Which lines run from the one containing "How do I perform: Click" through the end of the data? Write them out exactly, with the pictures left out.

▶ Records from a collection:
______

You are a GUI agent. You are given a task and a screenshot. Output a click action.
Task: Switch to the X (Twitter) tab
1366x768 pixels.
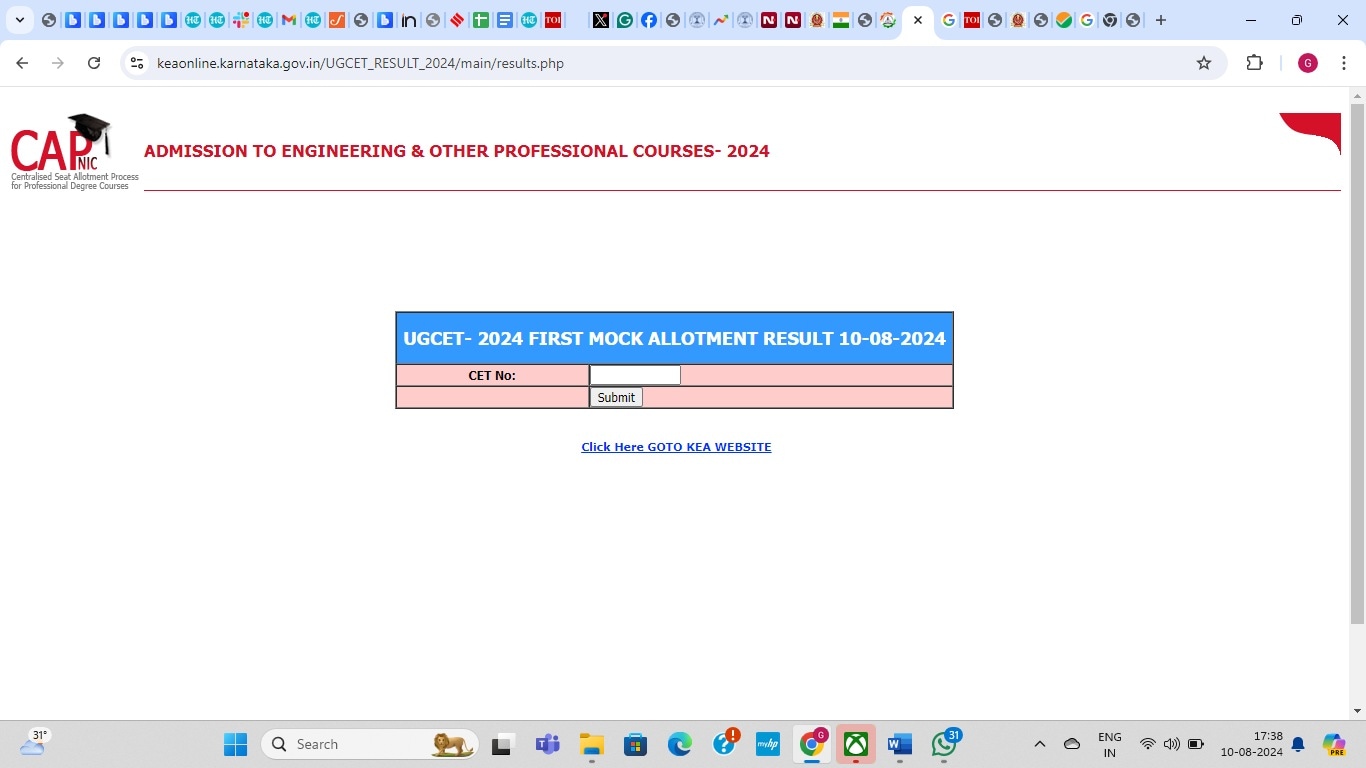(x=600, y=20)
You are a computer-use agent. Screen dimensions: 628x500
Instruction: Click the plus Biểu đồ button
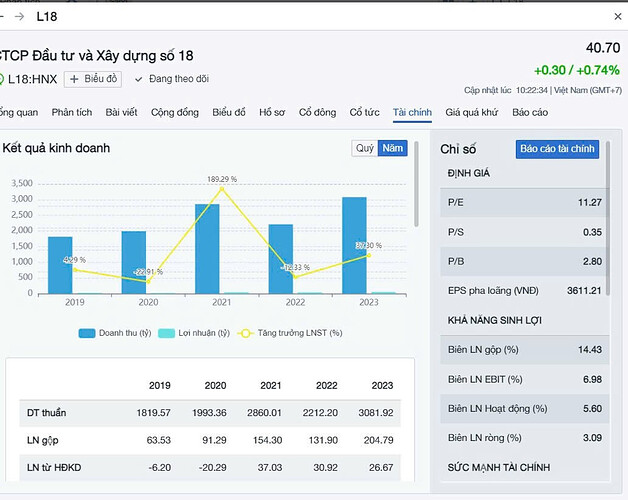[x=93, y=79]
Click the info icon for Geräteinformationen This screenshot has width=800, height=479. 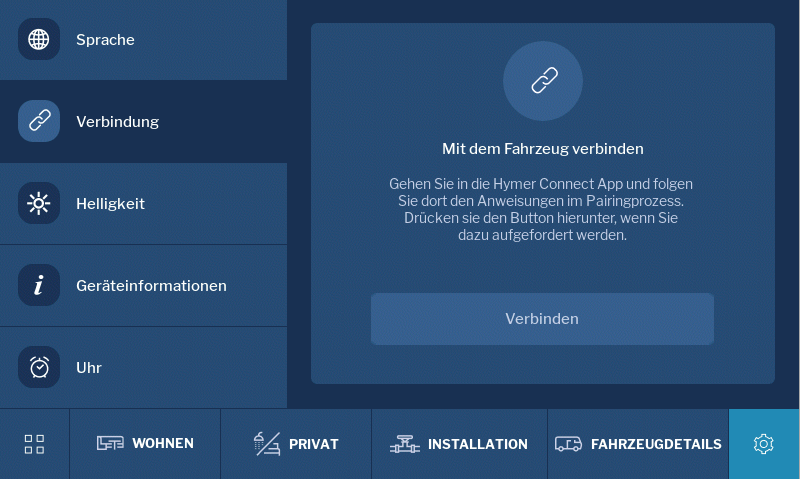(39, 286)
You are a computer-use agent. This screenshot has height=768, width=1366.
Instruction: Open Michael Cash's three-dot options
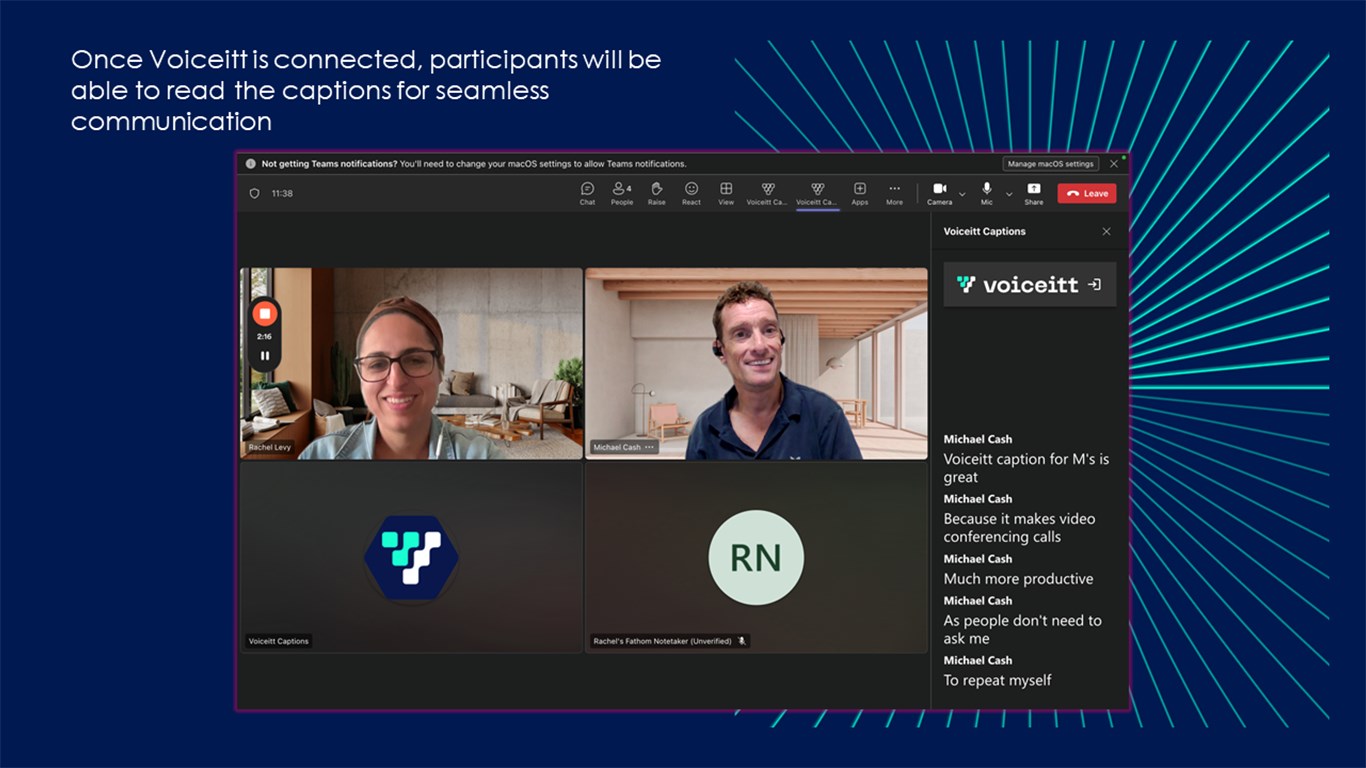click(x=650, y=447)
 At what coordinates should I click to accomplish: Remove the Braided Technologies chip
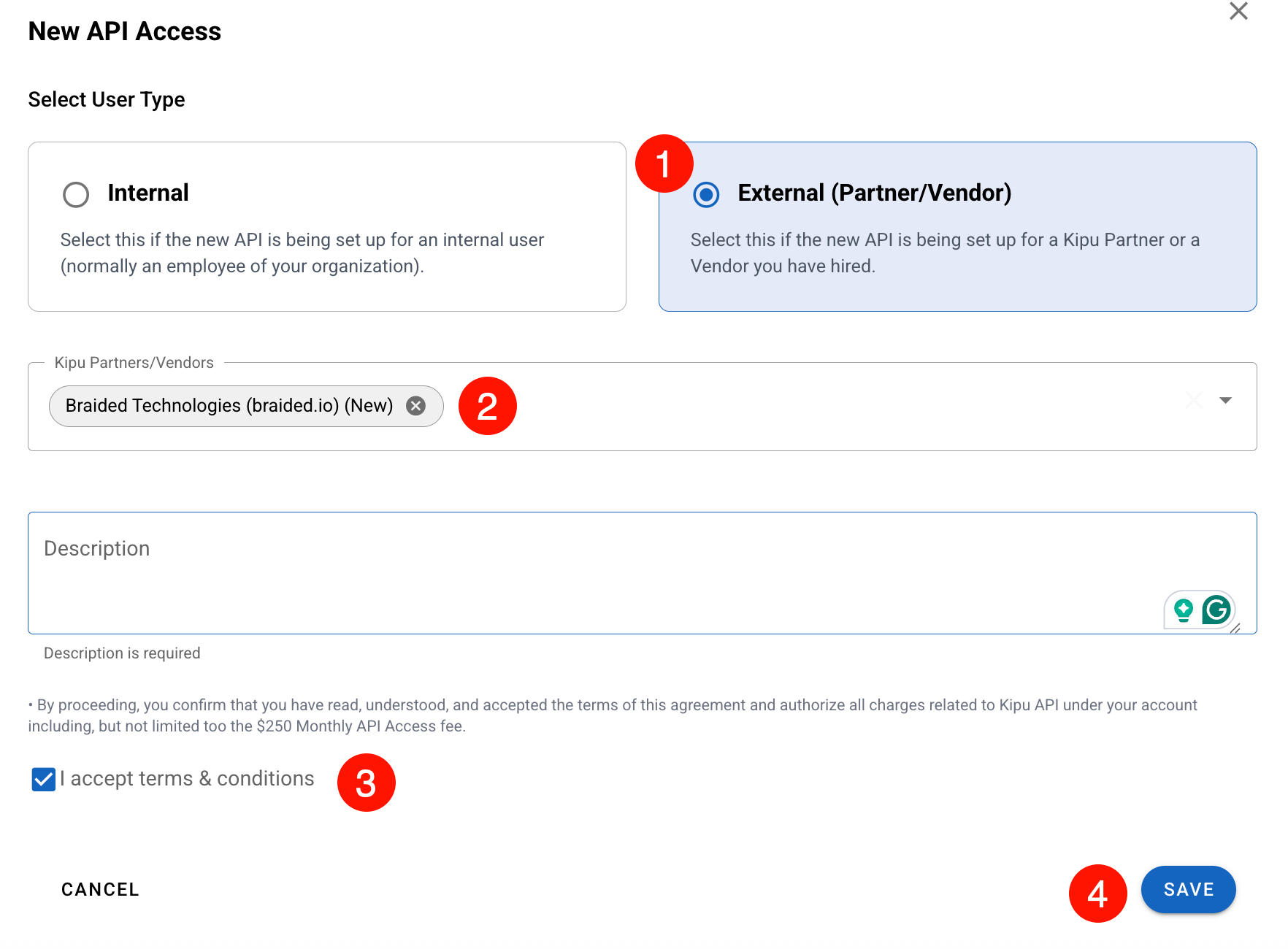pos(416,406)
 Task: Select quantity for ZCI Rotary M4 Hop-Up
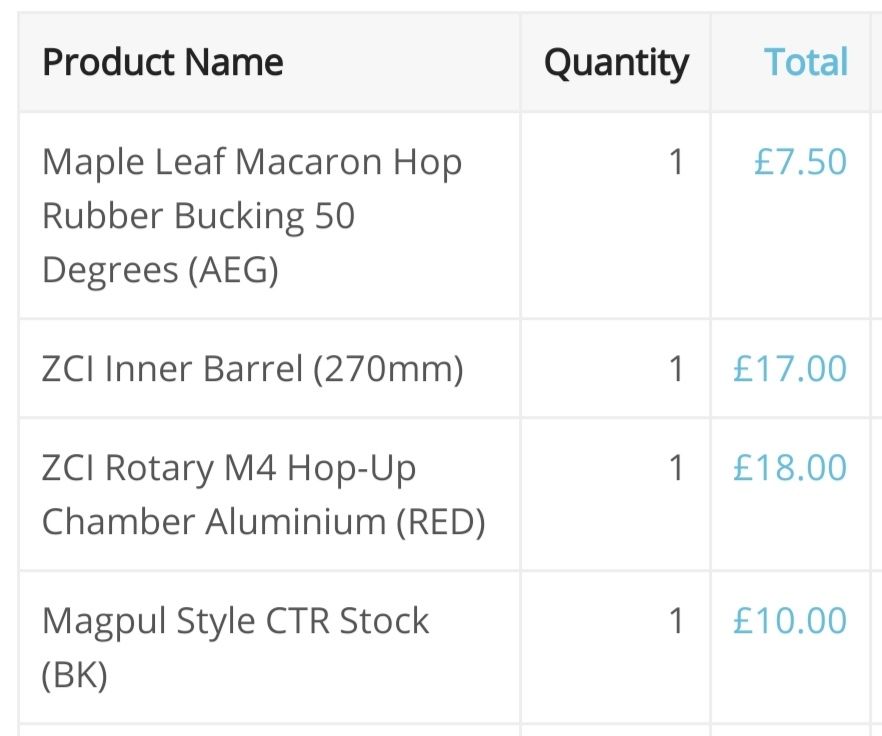(x=676, y=468)
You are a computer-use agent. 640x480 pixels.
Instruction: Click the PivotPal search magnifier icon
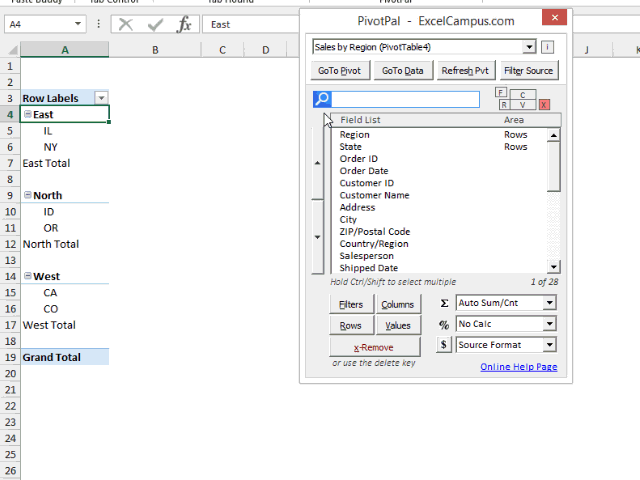(322, 99)
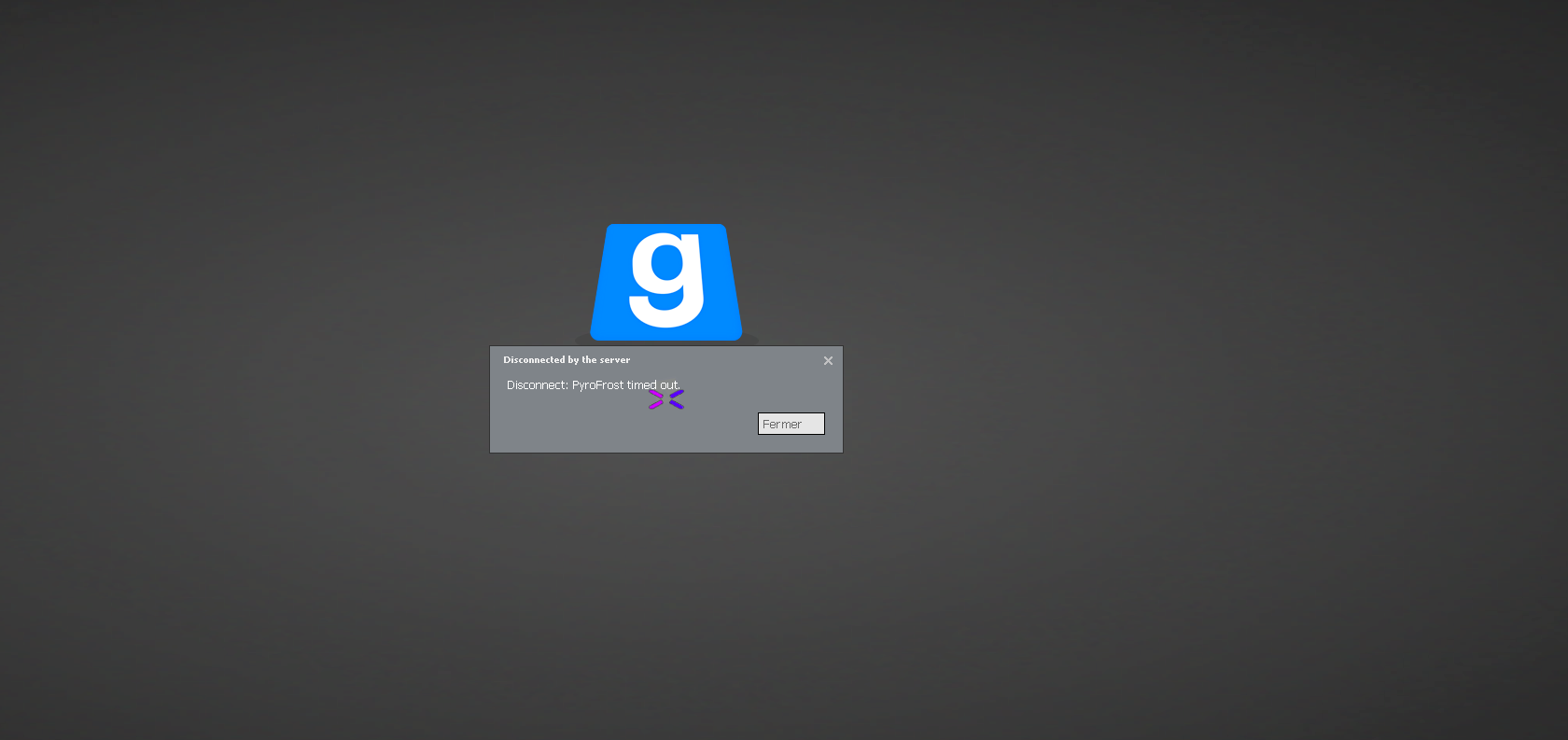Dismiss the timeout error with Fermer
This screenshot has height=740, width=1568.
(x=791, y=425)
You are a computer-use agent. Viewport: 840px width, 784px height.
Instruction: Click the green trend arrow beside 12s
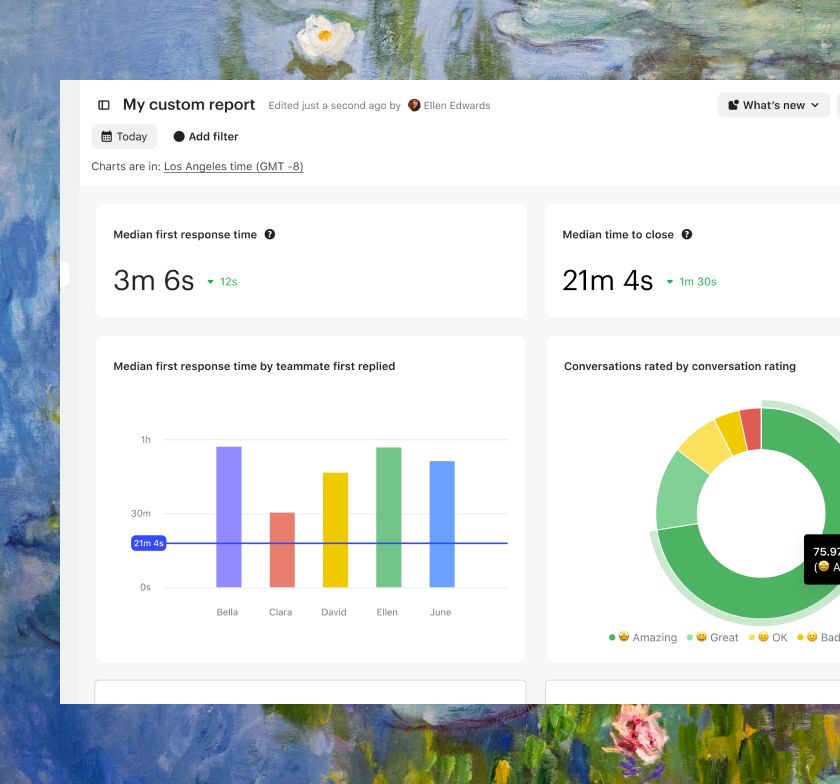(210, 282)
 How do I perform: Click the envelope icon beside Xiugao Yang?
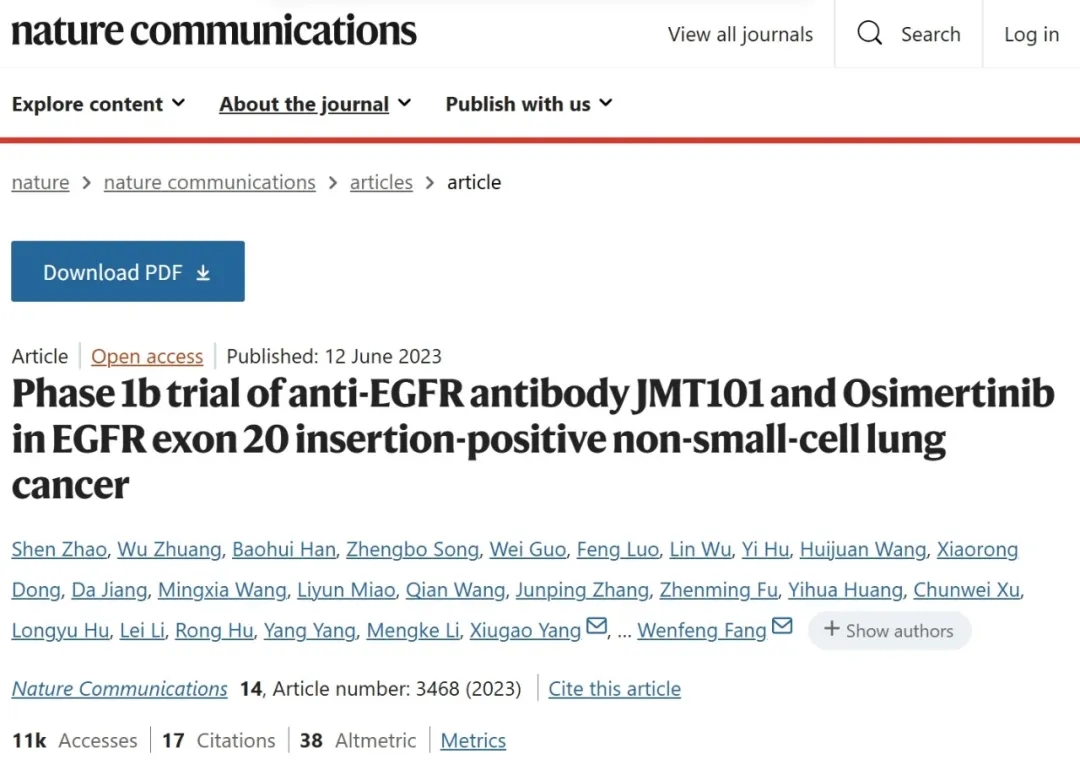click(596, 627)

______

▶ Output:
 How do I perform: Click the envelope icon beside Xiugao Yang?
click(596, 627)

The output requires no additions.